12. A method for detecting the presence of a polypeptide of claim 6 in a sample, comprising:

a) contacting the sample with a compound which selectively binds to a polypeptide of claim 6; and

b) determining whether the compound binds to the polypeptide in the sample.

13. The method of claim 12, wherein the compound which binds to the polypeptide is an antibody.

14. A kit comprising a compound in one or more containers which selectively binds to a polypeptide of claim 6, and instructions for use.

15. A kit comprising a nucleic acid molecule in one or more containers which selectively hybridizes to a nucleic acid molecule of claim 1, and instructions for use.

16. A kit comprising an antibody of claim 9 and instructions for use.

17. A method for detecting the presence of a nucleic acid molecule of claim 1 in a sample, comprising the steps of:

a) contacting the sample with a nucleic acid probe or primer which selectively hybridizes to the nucleic acid molecule; and

b) determining whether the nucleic acid probe or primer binds to a nucleic acid molecule in the sample.

18. A method for identifying a compound which binds to a polypeptide of claim 6 comprising the steps of:

a) contacting a polypeptide, or a cell expressing a polypeptide of claim 6 with a test compound; and

b) determining whether the test compound binds to the polypeptide.
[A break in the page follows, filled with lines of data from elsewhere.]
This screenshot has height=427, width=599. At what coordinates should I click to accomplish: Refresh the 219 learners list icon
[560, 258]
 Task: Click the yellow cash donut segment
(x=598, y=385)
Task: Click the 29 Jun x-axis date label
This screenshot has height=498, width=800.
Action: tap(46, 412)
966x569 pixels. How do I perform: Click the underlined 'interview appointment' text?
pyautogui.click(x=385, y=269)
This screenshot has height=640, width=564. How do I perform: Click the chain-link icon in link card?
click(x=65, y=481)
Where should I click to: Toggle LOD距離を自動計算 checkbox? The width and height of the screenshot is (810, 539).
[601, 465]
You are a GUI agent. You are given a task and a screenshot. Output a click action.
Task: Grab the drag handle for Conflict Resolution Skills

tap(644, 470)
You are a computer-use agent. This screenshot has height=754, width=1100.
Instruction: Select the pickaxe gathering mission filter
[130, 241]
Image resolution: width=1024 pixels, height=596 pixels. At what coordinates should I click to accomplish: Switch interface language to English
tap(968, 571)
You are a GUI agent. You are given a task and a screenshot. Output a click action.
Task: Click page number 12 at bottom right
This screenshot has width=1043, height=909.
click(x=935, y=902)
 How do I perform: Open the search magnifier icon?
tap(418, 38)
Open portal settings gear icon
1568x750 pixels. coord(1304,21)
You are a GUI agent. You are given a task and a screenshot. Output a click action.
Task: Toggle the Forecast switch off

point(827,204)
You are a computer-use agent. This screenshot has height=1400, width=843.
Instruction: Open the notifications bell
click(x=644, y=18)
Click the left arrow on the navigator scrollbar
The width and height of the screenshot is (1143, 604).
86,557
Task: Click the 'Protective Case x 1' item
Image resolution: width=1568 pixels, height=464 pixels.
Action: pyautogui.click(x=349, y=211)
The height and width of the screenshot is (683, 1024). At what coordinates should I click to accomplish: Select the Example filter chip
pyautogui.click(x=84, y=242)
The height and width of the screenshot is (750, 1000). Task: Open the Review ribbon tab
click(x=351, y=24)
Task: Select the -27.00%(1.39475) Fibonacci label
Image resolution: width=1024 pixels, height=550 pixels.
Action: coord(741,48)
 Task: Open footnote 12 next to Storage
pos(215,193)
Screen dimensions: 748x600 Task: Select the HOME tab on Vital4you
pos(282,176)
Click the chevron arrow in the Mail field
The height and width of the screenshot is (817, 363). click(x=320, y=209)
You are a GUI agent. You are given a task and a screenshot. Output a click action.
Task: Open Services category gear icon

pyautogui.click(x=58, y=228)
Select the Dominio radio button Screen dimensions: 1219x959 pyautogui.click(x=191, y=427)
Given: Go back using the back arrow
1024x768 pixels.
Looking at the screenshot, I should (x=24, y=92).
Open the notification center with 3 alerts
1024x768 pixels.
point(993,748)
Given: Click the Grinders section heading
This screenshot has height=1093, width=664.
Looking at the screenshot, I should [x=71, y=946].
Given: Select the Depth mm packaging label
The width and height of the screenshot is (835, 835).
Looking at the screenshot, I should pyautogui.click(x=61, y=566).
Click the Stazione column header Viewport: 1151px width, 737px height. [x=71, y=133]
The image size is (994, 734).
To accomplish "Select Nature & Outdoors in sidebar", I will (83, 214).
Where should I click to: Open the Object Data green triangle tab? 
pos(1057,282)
19. The method of claim 18, wherein the binding of the test compound to the polypeptide is detected by a method selected from the group consisting of:

a) detection of binding by direct detecting of test compound/polypeptide binding;

b) detection of binding using a competition binding assay; and

c) detection of binding using an assay for CD2000-mediated signal transduction.

20. A pharmaceutical composition comprising an antibody as in claim 9, and a pharmaceutically acceptable carrier.

21. A method of detecting or identifying a modulator of a polypeptide of claim 6 comprising combining an agent to be tested with:

(a) a host cell expressing the polypeptide, and

(b) a ligand or stimulator of the polypeptide, under conditions suitable for detecting a CD2000 activity, and assessing the ability of the test agent to modulate said activity,

wherein a change of a ligand- or stimulator-induced activity by the agent is indicative that the agent is a modulator of the polypeptide.

22. A method of treating a TH1disorder in a subject by administering to the subject a compound which modulates the function or expression of a polypeptide of claim 6 to thereby treat the TH1disorder.

23. The method of claim 22, wherein the TH1 disorder is selected from the group consisting of chronic inflammatory diseases, insulin-dependent diabetes, organ specific autoimmunity, contact dermatitis, psoriasis, graft rejection, graft versus host disease, and sarcoidosis.